Patrick, getting used to Jennifer's interpretation of fact, rephrased.
Did you know they were planning a meeting anytime?

Rob might have hinted at it. He wanted to get things out in the open.

And if he had done, got things out in the open, then everyone would know you were leading them on and the father was someone else.

And what's that supposed to mean? That I wanted Rob to kill Adam? That I wanted Adam to kill Rob? Your mad you are. Nuts. A freak
.
Emoticons bounced across the screen, crying, shouting, mouthing at him as though she'd run out of words.

He had to think more, sort this out. Abruptly, he logged off and sat back in the chair staring at the screen.

‘Trouble?' Naomi asked.

‘No. Why?'

‘Because you don't type that fast unless you're annoyed about something and don't care about the spelling.'

He scowled. ‘Who says?'

‘I do. Hey, look, if it's none of my business, tell me so.'

Silence.

‘OK, I consider myself told.'

Patrick sighed. He didn't want to argue with Naomi or upset her but … he didn't think he could use the right words to explain either.

‘Look,' he said. ‘I'm sorry. Truth is I can't really tell you what it is because … right now, I don't really know.'

Alec's team had more enthusiasm that experience going for them, but he was happy to accept eager and try and instill a little finesse.

‘These people have all given statements before,' he said. ‘Then there's a list of those who saw nothing and a third list of people who were out when we did the house to house before and we haven't spoken to.'

The previous enquiry had been carried out in daytime and a brief follow up one evening, but Alec figured it would have been very easy to have missed the workers.

‘Remember, we're jogging memories, not feeding people lines. And please people, unless it's very obvious someone does have something new, please stay on the doorstep. Once inside you'll be faced with every grievance from the past five years, from the neighbour parking their car in the wrong place to missing cats, and while I'm all for community policing, I've only borrowed you for a couple of hours.
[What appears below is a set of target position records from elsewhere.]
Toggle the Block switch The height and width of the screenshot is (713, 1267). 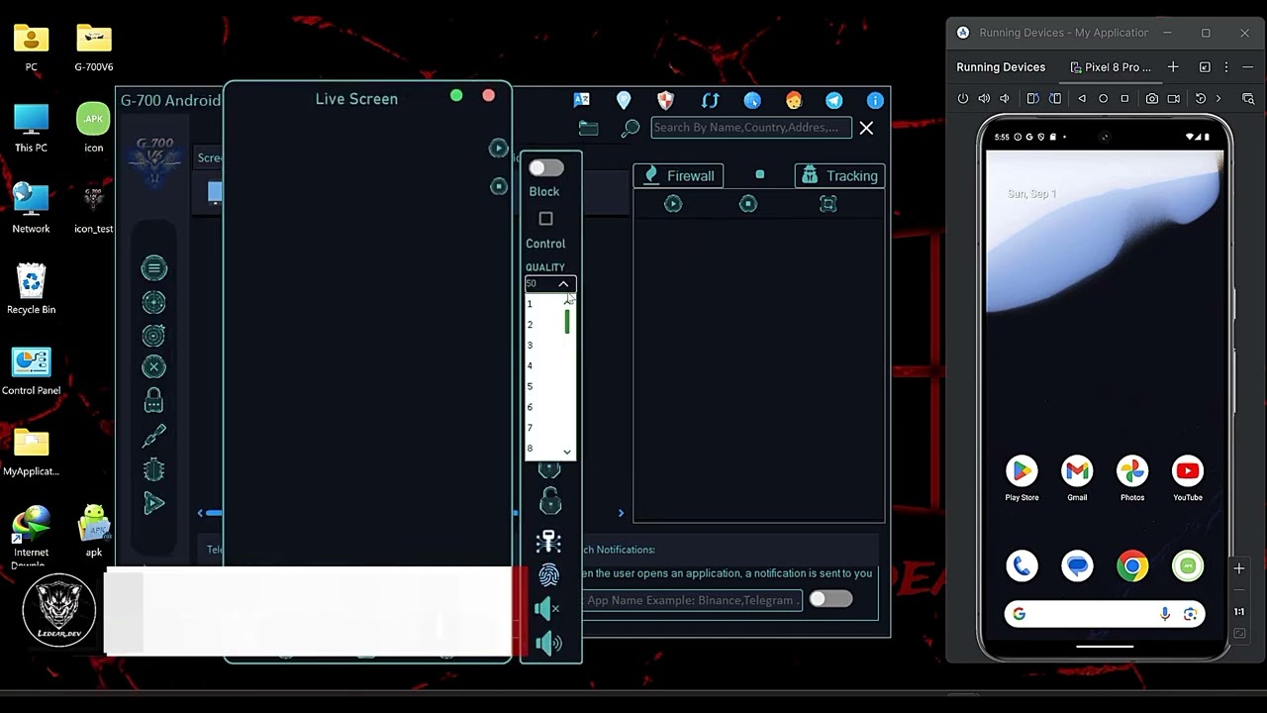click(545, 168)

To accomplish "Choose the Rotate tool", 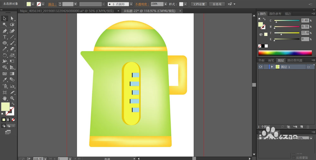I will pos(4,55).
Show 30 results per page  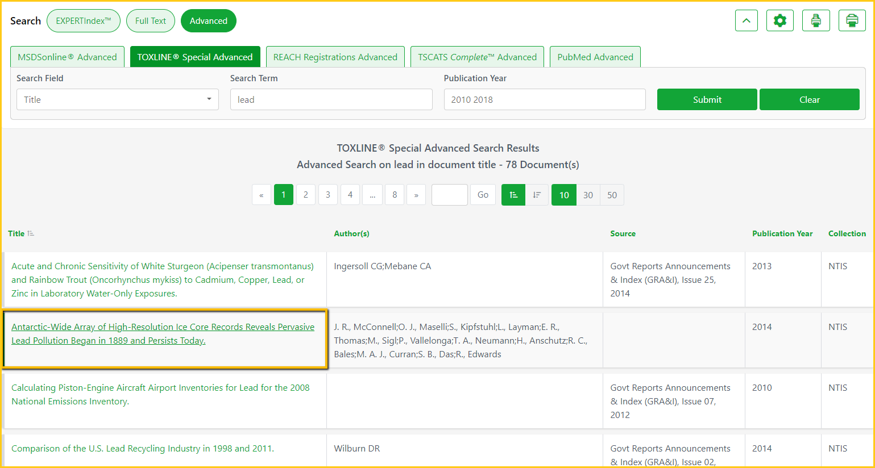coord(588,195)
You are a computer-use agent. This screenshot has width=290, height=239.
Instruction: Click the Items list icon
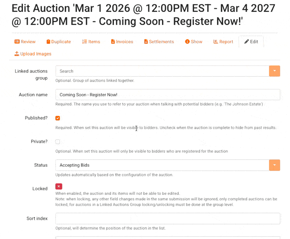84,42
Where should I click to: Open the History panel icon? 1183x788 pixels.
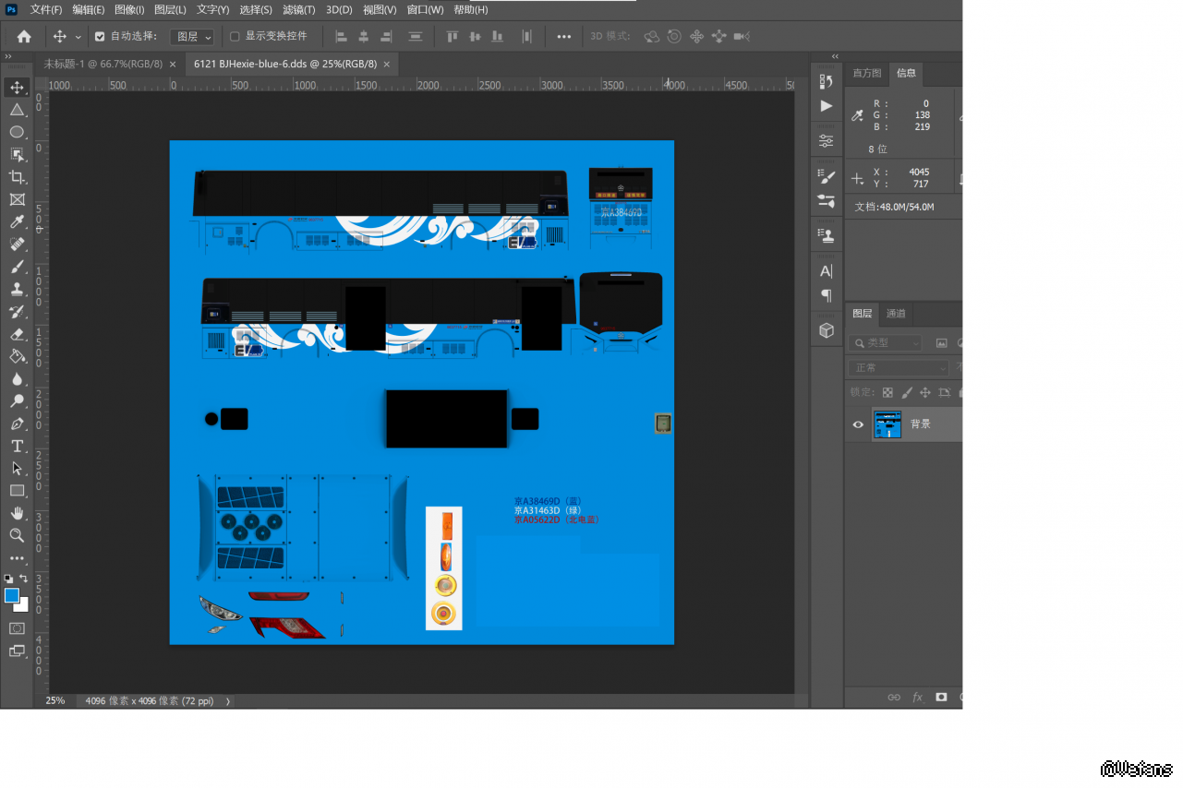coord(827,81)
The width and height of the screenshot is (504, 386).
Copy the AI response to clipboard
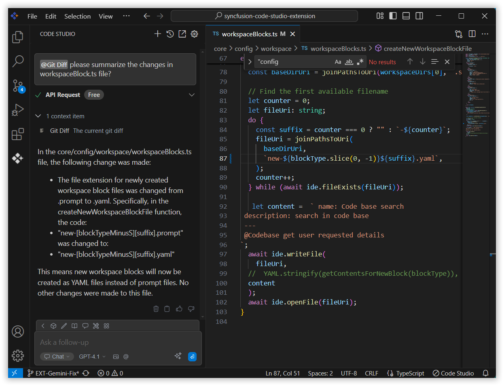click(x=167, y=308)
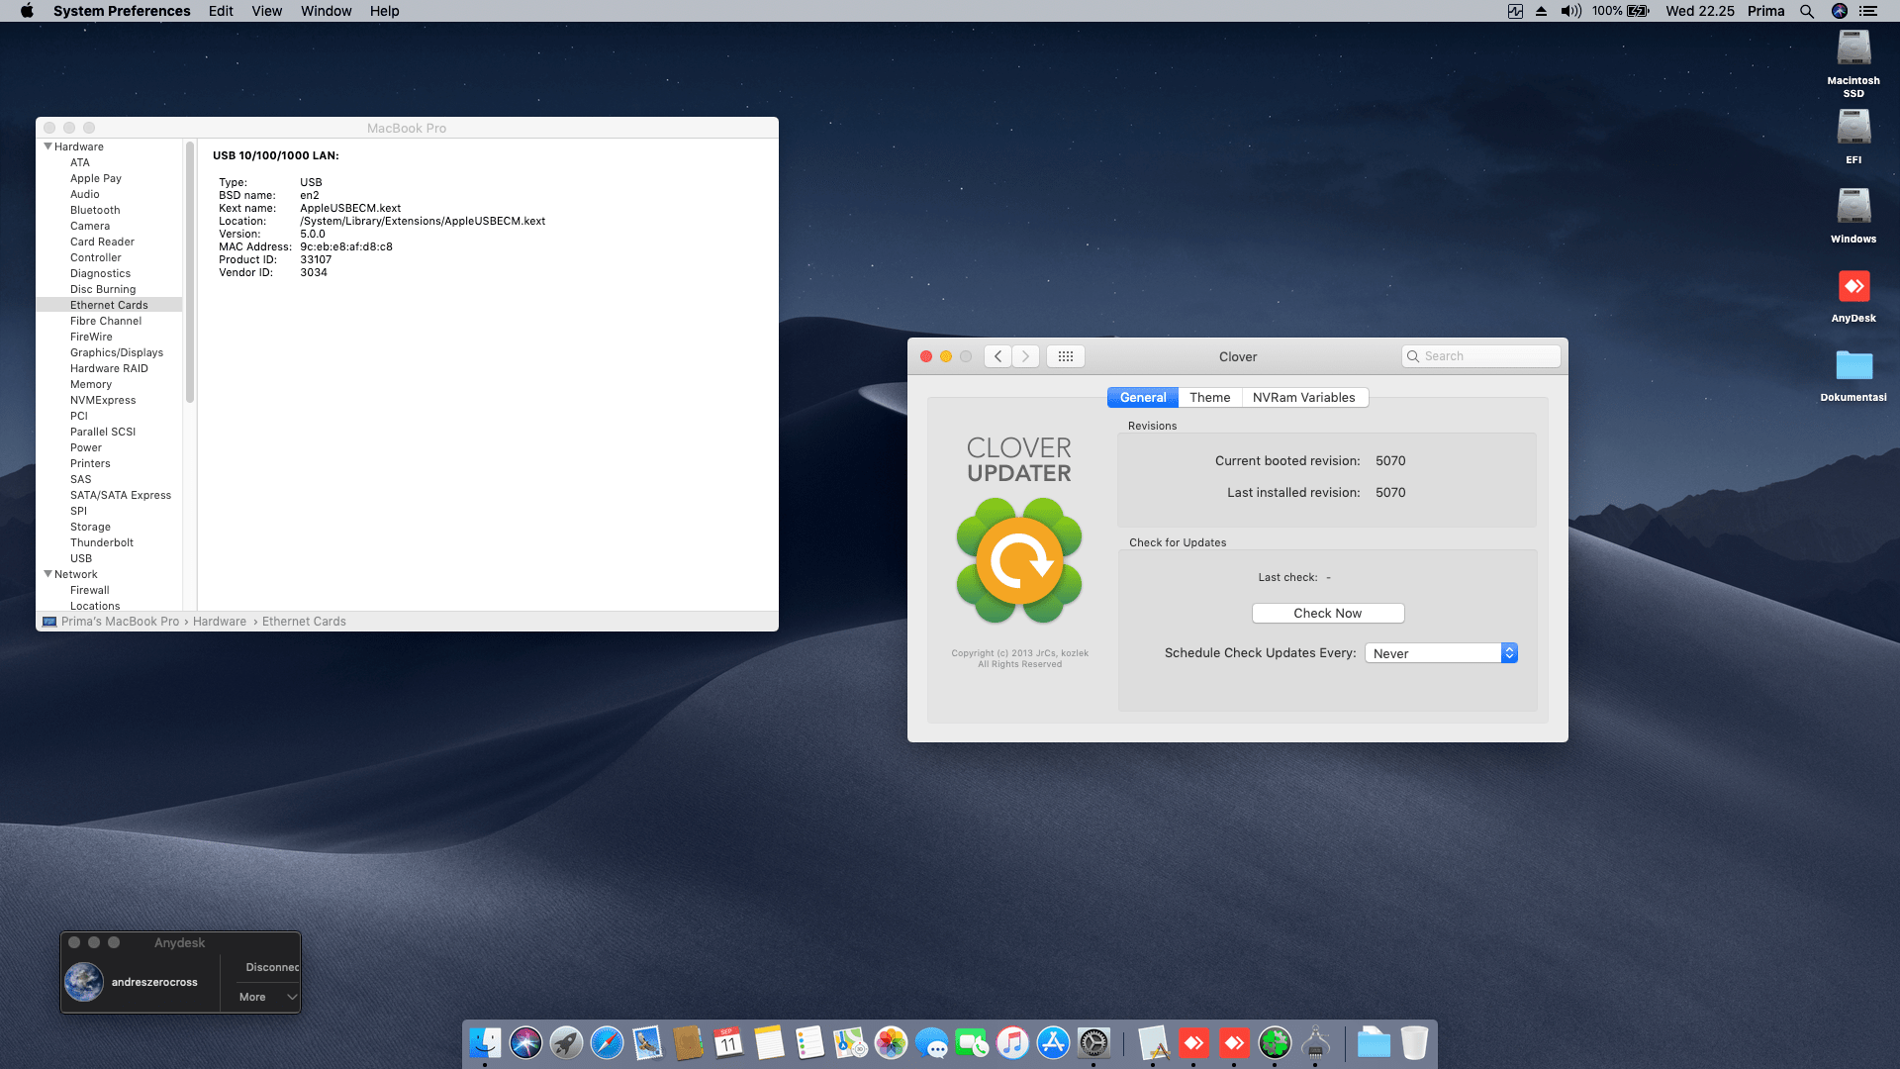Image resolution: width=1900 pixels, height=1069 pixels.
Task: Launch the App Store from the dock
Action: click(x=1053, y=1042)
We hit nine o'clock and your line managers'll be screaming at me to give you back.'

His comments were greeted with laughter and knowing looks. Alec assigned tasks. The community liaison officers were given the ‘didn't sees and the no shows'. Alec and the special constable, a long server by the name of Raymond Parks, split the rest, those who had actually made statements after some fashion or another.

Of these there were a scant half dozen, but Alec knew from experience that they were unlikely to get through more than that in the time allotted, especially if anything new should happen to arise. It was a job requiring time, experience and patience and right now, they were short on two out of three of the equation.

‘Remember, maintain radio contact. Anything at all comes up, or anything you're not sure about, give me a shout and I'll be there.'

Nods all round. He was aware that they thought this was a wild goose chase, but it was something new and Alec's reputation meant that their being selected, even for the chasing of wild geese, made it something of an occasion.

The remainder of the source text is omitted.